DUKE UNIVERSITY CHAPEL, DURHAM, N.C.
Preparation for the Duke Chapel roof replacement started a year in advance because of time constraints for this high-pro-file project.
It took approximately 101,305 pounds of lead-coated copper to reroof the chapel. A 20-ounce copper was used on the roof system and a 24-ounce copper was used for the built-in gutter system. The conductor heads for the gutter system were fabricated in Germany.
LEAD-COATED COPPER SUPPLIER: Unimet Metal Supply
Originally constructed between 1930 and 1932, the Duke University Chapel doors were officially reopened on May 11, 2016, after a year-long interior and exterior restoration and renovation project.
Romeo Guest Construction selected Baker Roofing to remove the lead-coated copper roofing system and fabricate and install a new lead-coated copper roof and built-in gutter system for the English Gothic chapel.
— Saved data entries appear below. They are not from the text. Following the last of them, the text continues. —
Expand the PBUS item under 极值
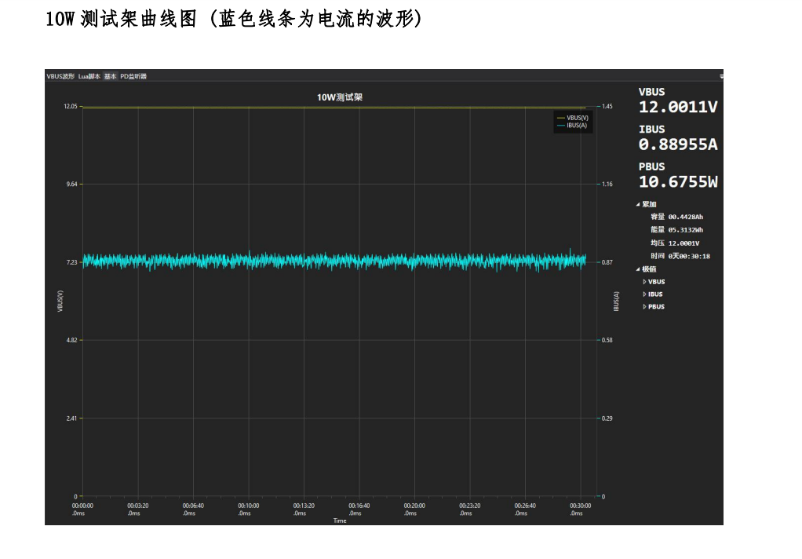tap(645, 307)
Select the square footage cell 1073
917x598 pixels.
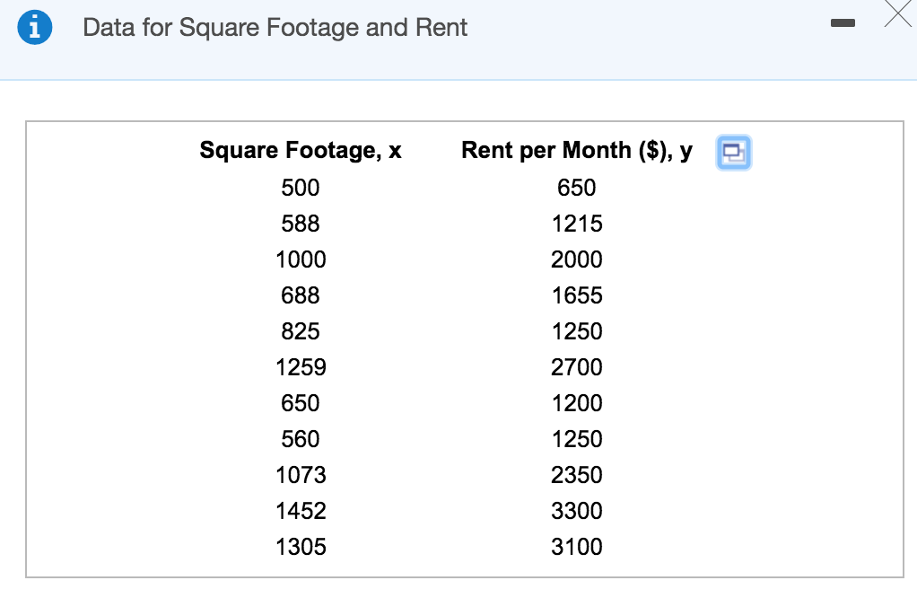pos(301,475)
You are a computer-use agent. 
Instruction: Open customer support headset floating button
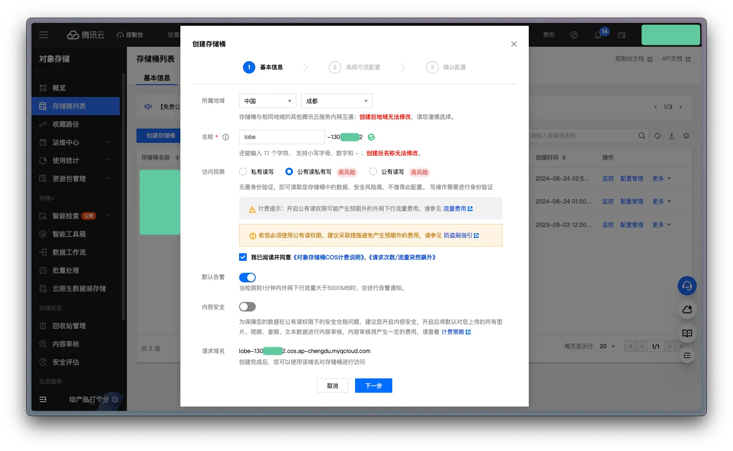click(687, 286)
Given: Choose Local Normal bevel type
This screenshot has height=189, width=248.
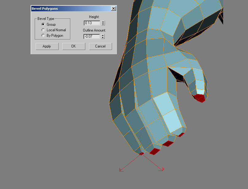Looking at the screenshot, I should [43, 30].
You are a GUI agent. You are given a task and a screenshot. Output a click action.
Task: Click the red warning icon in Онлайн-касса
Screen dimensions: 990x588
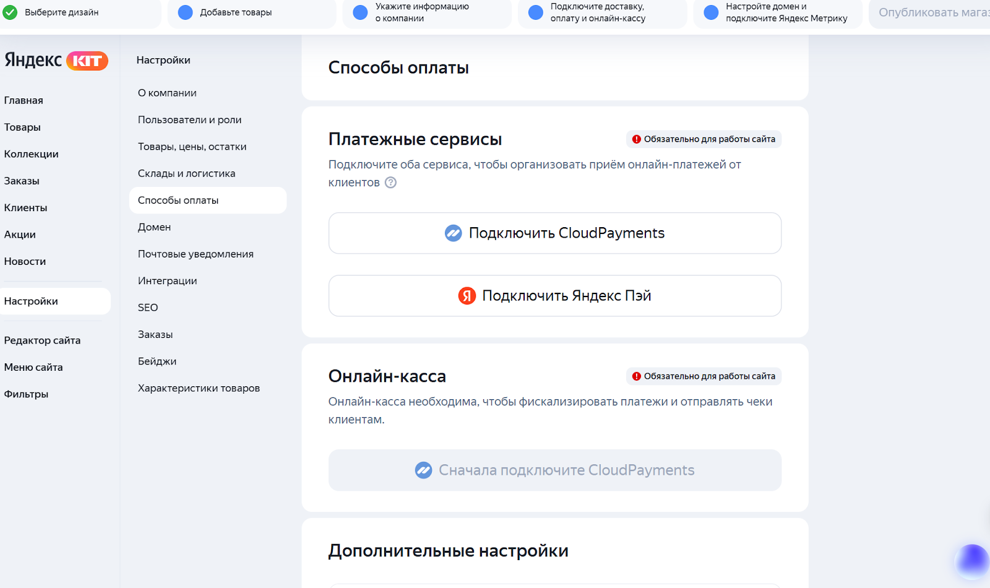click(636, 376)
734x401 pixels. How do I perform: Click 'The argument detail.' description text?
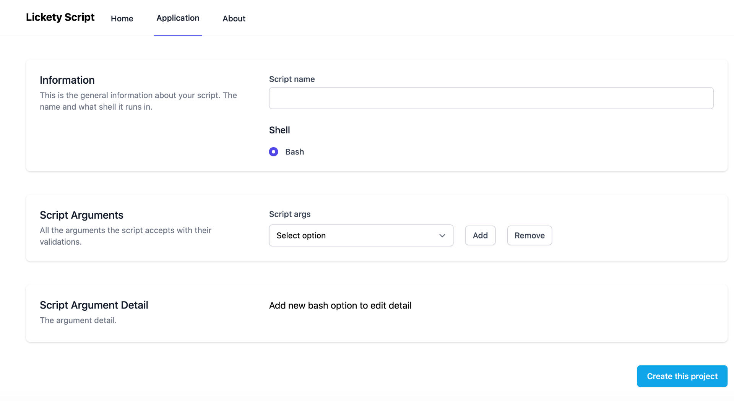(78, 320)
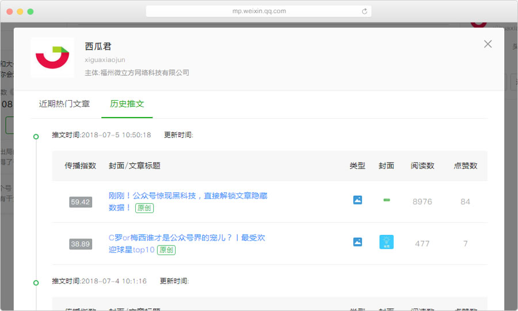Click the 阅读数 column header
The width and height of the screenshot is (518, 311).
422,166
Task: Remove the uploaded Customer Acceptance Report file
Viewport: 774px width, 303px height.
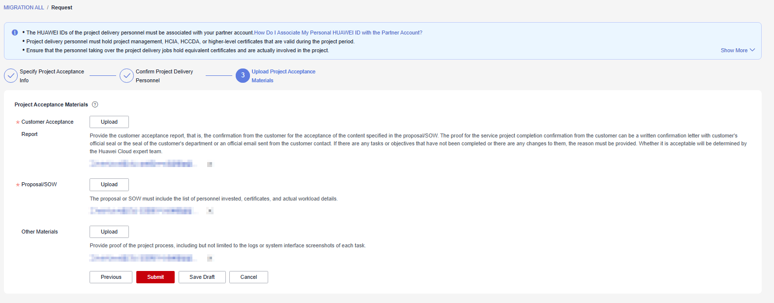Action: pyautogui.click(x=210, y=164)
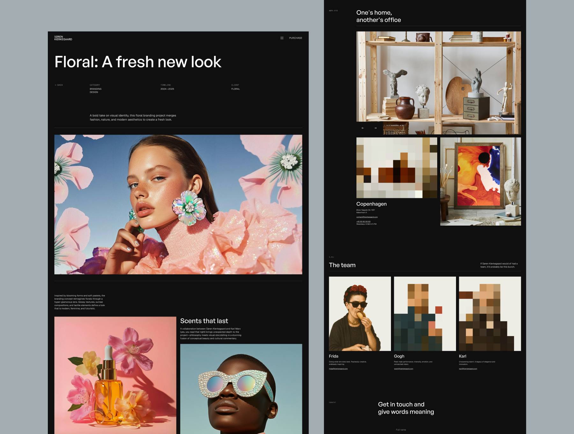Click the contact email under Copenhagen

tap(367, 217)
The project kicked off in summer 2015, so Baker Roofing crews had the unique challenge of a strict timeframe while dealing with heat and safety issues. To complete the 23,345-square-foot roof replacement within the strict time-line, the project management team had to find various ways for crews to work continuously through hot summer weather and cold months. The crews maintained a strenuous schedule, often working six—and sometimes seven—days a week, 12 hours a day.
There were approximately 84 Baker Roofing employees that worked together on the project with roles ranging from crew members, project management and sheet-metal fabrication to support, safety, purchasing, and internal customer service and administrative support.
“The best part of this project was that our team was able to finish the job not only on time, but three months ahead of schedule,” says Jon Cagle of Baker Roofing. “Our success is attributed to the overall teamwork of the field employees, sheet-metal shop, safety department, all support staff and the numerous review meetings that took place every week. The constant planning and preparing paid off.”
Not only was the roof undergoing renovation, the interior of the chapel was also being restored. The repairs to the interior consisted of expanding the tile in the limestone ribs of the chapel ceiling and installing proper mortar. The wood carvings that adorn the inside of the chapel underwent a conditioning process to give them a rejuvenated glow. Seventy-seven stained-glass windows in the chapel were repaired, and new electrical service was installed to accommodate the change in electrical loads that have evolved greatly since the original construction of the chapel more than 80 years ago.
Photo: Baker Roofing Co.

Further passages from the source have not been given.